=== Section Start ===

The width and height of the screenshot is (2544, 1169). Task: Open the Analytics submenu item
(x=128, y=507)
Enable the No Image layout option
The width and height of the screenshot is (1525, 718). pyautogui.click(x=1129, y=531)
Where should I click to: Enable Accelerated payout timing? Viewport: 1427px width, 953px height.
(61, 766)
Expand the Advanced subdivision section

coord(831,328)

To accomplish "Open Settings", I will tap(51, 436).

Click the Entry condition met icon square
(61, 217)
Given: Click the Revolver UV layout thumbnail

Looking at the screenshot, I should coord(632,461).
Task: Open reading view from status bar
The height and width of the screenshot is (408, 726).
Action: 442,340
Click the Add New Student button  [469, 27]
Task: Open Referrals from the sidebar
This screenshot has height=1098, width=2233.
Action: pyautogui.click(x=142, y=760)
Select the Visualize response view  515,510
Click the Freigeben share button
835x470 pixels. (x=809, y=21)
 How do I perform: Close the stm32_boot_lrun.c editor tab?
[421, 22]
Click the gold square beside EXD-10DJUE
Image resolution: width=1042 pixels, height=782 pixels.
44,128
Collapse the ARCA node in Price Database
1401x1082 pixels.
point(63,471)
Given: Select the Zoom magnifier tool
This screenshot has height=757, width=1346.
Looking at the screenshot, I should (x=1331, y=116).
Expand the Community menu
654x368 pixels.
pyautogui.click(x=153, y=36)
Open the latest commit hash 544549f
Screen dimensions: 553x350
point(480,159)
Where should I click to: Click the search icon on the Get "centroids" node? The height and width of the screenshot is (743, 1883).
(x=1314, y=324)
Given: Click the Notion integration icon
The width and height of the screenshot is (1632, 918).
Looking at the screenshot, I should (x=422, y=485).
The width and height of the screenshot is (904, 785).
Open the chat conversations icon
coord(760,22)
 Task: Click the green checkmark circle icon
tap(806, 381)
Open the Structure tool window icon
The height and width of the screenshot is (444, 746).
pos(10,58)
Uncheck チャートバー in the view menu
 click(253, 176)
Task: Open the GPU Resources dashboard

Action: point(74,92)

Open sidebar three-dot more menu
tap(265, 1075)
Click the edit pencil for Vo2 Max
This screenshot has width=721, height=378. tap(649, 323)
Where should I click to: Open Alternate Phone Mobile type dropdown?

=== Section End ===

Exactly as they appear above, set down all of the records once more.

### EXERCISE RESULT
The width and height of the screenshot is (2544, 1169). Task: Open the Analytics submenu item
(x=128, y=507)
Enable the No Image layout option
The width and height of the screenshot is (1525, 718). pyautogui.click(x=1129, y=531)
Where should I click to: Enable Accelerated payout timing? Viewport: 1427px width, 953px height.
(61, 766)
Expand the Advanced subdivision section

coord(831,328)

To accomplish "Open Settings", I will tap(51, 436).

Click the Entry condition met icon square
(61, 217)
Given: Click the Revolver UV layout thumbnail

Looking at the screenshot, I should coord(632,461).
Task: Open reading view from status bar
The height and width of the screenshot is (408, 726).
Action: 442,340
Click the Add New Student button  [469, 27]
Task: Open Referrals from the sidebar
This screenshot has height=1098, width=2233.
Action: pyautogui.click(x=142, y=760)
Select the Visualize response view  515,510
Click the Freigeben share button
835x470 pixels. (x=809, y=21)
 How do I perform: Close the stm32_boot_lrun.c editor tab?
[421, 22]
Click the gold square beside EXD-10DJUE
Image resolution: width=1042 pixels, height=782 pixels.
44,128
Collapse the ARCA node in Price Database
1401x1082 pixels.
point(63,471)
Given: Select the Zoom magnifier tool
This screenshot has height=757, width=1346.
Looking at the screenshot, I should (x=1331, y=116).
Expand the Community menu
654x368 pixels.
pyautogui.click(x=153, y=36)
Open the latest commit hash 544549f
Screen dimensions: 553x350
point(480,159)
Where should I click to: Click the search icon on the Get "centroids" node? The height and width of the screenshot is (743, 1883).
(x=1314, y=324)
Given: Click the Notion integration icon
The width and height of the screenshot is (1632, 918).
Looking at the screenshot, I should (x=422, y=485).
The width and height of the screenshot is (904, 785).
Open the chat conversations icon
coord(760,22)
 Task: Click the green checkmark circle icon
tap(806, 381)
Open the Structure tool window icon
The height and width of the screenshot is (444, 746).
pos(10,58)
Uncheck チャートバー in the view menu
 click(253, 176)
Task: Open the GPU Resources dashboard

Action: point(74,92)

Open sidebar three-dot more menu
tap(265, 1075)
Click the edit pencil for Vo2 Max
This screenshot has width=721, height=378. tap(649, 323)
Where should I click to: Open Alternate Phone Mobile type dropdown?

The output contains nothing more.